In the records below, find the line containing "Open the Cleanup policy Delete dropdown"; restate it and every later line word for word, through the last.

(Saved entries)
====================
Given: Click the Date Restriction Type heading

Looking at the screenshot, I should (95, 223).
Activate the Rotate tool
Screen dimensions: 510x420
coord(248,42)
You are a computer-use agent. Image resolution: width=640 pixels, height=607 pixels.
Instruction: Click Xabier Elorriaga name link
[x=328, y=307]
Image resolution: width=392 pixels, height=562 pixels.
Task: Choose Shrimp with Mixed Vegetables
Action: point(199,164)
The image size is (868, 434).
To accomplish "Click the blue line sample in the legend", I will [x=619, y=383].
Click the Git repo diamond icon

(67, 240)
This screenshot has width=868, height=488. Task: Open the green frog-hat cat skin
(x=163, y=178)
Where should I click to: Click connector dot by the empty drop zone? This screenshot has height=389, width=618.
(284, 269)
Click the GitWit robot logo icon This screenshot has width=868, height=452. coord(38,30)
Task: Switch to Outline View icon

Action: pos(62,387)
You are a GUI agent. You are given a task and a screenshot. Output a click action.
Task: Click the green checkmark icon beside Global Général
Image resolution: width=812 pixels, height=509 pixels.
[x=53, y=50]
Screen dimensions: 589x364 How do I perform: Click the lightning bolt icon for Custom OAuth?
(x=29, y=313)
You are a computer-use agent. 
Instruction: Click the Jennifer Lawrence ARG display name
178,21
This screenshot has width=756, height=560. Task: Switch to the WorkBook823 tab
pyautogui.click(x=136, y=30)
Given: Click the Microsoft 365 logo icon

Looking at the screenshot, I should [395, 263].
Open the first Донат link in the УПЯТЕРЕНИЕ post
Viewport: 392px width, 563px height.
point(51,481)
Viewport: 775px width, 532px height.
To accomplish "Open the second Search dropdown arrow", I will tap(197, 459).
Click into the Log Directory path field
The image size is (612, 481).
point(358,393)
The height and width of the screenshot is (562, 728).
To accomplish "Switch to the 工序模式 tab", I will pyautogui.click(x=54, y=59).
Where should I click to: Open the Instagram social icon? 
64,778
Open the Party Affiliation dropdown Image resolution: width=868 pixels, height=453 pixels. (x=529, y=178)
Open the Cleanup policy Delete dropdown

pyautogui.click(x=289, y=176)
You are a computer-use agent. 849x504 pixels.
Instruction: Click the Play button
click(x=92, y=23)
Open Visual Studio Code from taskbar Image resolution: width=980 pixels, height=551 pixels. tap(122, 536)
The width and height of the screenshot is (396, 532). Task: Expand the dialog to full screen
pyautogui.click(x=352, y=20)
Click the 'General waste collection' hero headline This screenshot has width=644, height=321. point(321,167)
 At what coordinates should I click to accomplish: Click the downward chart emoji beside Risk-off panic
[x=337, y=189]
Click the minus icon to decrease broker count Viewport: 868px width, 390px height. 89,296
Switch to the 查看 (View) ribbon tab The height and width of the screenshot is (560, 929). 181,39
====================
◆ Reply:
Open the Cleanup policy Delete dropdown

pyautogui.click(x=289, y=176)
You are a computer-use agent. 849x504 pixels.
Instruction: Click the Play button
click(x=92, y=23)
Open Visual Studio Code from taskbar Image resolution: width=980 pixels, height=551 pixels. tap(122, 536)
The width and height of the screenshot is (396, 532). Task: Expand the dialog to full screen
pyautogui.click(x=352, y=20)
Click the 'General waste collection' hero headline This screenshot has width=644, height=321. point(321,167)
 At what coordinates should I click to accomplish: Click the downward chart emoji beside Risk-off panic
[x=337, y=189]
Click the minus icon to decrease broker count Viewport: 868px width, 390px height. 89,296
Switch to the 查看 (View) ribbon tab The height and width of the screenshot is (560, 929). 181,39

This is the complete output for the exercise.